_Collected data entries:_
################

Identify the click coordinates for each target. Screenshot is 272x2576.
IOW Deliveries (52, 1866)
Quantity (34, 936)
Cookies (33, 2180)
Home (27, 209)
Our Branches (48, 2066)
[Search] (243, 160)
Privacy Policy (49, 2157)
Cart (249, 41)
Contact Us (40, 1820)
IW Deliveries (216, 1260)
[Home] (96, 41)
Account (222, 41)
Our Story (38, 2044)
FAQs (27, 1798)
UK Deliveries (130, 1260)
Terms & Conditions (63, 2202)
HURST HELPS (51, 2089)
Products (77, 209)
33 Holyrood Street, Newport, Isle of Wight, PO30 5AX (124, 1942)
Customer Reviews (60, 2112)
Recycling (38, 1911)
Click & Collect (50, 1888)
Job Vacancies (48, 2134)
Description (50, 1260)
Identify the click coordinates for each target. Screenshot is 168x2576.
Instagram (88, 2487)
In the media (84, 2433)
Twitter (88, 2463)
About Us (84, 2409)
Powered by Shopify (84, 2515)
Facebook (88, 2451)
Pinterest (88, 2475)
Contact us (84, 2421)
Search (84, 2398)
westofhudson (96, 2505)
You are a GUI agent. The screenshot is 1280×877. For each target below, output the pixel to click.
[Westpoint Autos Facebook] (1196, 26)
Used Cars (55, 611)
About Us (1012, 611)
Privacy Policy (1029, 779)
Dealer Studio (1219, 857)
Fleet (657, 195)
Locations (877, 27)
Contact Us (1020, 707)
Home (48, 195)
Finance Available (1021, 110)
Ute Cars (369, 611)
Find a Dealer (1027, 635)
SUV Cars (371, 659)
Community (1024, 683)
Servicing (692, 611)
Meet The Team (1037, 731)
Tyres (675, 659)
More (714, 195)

################

_Problem statement:_ If a line above holds the string "each", copy it out.

_Your response:_
Identify the click coordinates for each target. Screenshot is 272x2576.
Identify the click coordinates for each target. Screenshot is 168x2576.
You are a GUI agent. The screenshot is 1280×877. For each target below, output the pixel to click.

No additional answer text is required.